I'm new to pyspark and trying to explore some new methods of implementation. I'm trying to pass a derived column in a dataframe as an argument to a function which queries and returns a value
def getValue(col):
cfg = spark.sql("select value from config_table where key='"+str(col)+"'")
value = cfg.collect()[0][0]
return value
main():
df_output = df.withColumn('derived',getValue(col('col_to_fetch_the_value')))
The above code results in syntax error.
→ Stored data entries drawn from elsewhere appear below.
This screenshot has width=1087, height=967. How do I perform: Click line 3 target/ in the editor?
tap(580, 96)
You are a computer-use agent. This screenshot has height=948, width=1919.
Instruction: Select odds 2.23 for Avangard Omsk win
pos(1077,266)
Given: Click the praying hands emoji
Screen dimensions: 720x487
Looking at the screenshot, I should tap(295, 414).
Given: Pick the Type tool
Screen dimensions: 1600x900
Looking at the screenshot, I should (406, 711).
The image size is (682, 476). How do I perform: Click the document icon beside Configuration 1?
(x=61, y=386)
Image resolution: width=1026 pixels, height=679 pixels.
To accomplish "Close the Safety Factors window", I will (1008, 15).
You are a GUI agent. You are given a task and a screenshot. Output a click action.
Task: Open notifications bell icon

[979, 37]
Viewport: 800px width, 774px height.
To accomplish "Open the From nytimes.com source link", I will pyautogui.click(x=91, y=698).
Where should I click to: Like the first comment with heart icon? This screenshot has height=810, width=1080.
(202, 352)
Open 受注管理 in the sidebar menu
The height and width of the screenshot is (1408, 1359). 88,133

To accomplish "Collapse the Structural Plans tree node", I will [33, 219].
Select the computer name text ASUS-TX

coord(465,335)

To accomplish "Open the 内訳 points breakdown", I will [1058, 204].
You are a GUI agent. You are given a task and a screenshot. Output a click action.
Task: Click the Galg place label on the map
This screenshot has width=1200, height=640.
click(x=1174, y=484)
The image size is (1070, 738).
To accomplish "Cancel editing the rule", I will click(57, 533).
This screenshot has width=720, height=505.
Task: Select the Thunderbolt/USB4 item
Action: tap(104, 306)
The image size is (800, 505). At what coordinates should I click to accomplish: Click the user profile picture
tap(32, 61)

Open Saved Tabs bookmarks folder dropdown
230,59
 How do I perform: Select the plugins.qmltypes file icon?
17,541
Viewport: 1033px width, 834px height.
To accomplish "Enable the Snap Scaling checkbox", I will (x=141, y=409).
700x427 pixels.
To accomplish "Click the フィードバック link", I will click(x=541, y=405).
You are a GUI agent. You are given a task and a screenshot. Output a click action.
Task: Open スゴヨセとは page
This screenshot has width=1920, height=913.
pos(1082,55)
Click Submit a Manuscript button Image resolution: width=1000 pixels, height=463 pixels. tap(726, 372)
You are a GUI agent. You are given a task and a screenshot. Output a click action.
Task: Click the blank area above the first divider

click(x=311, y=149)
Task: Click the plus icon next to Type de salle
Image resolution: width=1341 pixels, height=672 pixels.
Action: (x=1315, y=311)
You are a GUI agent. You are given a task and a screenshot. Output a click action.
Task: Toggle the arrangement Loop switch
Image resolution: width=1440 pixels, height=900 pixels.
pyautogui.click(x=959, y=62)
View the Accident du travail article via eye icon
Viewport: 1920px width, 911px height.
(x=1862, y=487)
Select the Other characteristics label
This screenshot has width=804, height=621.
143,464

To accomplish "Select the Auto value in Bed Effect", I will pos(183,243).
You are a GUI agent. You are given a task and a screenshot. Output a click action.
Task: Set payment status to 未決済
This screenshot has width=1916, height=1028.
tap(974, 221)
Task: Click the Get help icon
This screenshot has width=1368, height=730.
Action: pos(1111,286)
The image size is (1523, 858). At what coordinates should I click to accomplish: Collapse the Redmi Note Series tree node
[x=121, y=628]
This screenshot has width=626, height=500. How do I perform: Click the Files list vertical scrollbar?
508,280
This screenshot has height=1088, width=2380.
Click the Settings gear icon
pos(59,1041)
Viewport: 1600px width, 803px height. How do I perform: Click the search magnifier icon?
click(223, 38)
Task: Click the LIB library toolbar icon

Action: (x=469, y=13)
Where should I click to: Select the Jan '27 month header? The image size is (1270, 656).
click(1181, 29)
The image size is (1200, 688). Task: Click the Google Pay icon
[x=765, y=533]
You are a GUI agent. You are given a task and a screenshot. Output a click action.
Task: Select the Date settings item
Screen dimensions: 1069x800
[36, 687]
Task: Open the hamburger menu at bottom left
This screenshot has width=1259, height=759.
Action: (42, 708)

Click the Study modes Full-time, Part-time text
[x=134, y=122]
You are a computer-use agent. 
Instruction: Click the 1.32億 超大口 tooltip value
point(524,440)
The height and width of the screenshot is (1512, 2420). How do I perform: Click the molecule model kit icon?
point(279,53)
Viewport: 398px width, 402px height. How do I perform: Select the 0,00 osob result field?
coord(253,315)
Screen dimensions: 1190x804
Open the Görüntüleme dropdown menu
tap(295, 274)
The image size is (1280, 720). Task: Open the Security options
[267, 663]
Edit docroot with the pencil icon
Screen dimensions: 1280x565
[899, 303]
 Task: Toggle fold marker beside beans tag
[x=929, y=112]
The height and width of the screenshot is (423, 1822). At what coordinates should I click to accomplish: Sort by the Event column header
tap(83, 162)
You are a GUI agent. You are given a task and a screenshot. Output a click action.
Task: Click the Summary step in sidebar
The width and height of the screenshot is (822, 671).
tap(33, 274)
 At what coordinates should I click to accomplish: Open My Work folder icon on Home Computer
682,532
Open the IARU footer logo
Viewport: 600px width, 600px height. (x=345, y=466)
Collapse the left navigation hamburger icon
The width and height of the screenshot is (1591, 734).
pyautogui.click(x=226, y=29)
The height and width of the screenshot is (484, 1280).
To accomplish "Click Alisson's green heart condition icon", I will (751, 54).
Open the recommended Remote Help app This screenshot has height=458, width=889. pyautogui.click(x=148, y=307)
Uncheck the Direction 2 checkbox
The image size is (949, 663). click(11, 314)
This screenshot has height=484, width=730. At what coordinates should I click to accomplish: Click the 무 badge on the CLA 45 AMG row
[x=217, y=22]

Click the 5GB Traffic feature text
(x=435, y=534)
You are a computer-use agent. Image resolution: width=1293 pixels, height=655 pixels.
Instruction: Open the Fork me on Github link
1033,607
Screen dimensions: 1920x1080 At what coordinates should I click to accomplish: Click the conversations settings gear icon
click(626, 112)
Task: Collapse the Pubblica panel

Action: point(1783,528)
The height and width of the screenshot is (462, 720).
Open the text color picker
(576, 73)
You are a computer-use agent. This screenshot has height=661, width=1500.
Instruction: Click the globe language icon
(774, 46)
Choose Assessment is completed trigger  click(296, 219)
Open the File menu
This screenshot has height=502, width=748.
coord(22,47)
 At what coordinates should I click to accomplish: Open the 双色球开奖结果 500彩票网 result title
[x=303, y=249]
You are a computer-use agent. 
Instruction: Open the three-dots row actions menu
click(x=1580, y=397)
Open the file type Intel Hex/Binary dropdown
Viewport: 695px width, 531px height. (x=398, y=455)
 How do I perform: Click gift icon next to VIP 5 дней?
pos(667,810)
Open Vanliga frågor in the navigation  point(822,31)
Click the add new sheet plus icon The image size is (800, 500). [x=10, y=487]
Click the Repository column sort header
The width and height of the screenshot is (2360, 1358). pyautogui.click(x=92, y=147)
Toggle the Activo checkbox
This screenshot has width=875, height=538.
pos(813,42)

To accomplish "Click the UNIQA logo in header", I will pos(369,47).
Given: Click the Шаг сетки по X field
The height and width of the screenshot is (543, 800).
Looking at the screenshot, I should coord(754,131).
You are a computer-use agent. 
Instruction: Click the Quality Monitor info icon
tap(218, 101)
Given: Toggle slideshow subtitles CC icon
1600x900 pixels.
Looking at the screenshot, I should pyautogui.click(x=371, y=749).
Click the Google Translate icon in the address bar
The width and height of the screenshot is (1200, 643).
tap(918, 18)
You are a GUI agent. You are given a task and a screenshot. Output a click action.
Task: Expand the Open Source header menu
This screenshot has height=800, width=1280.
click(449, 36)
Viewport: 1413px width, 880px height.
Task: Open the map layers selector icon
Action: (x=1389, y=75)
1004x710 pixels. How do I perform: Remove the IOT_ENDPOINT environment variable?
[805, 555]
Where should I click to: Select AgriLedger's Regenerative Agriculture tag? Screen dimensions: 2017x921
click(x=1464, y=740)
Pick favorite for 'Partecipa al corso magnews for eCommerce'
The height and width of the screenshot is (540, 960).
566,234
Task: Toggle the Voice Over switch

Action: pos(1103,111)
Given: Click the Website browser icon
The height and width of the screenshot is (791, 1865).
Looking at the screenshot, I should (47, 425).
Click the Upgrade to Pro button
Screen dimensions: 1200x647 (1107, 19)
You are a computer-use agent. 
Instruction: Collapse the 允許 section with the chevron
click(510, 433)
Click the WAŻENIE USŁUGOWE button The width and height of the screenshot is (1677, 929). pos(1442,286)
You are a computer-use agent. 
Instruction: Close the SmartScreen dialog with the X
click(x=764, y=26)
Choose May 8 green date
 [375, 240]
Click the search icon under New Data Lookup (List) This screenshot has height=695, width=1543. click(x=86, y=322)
Thanks in advance
Trying the below code works for me which cannot be used as the column value might change and cannot be hardcoded
def getValue(col):
cfg = spark.sql("select value from config_table where key='"+str(col)+"'")
value = cfg.collect()[0][0]
return value
main():
df_output = df.withColumn('derived',getValue('key'))
This seems like an opportunity to use joins.
Example left join
If your input df
defines the look-up key, you could use a left join to apply the derived value to the rows where that look-up key is defined
config_df = spark.sql("SELECT key, value from config_table")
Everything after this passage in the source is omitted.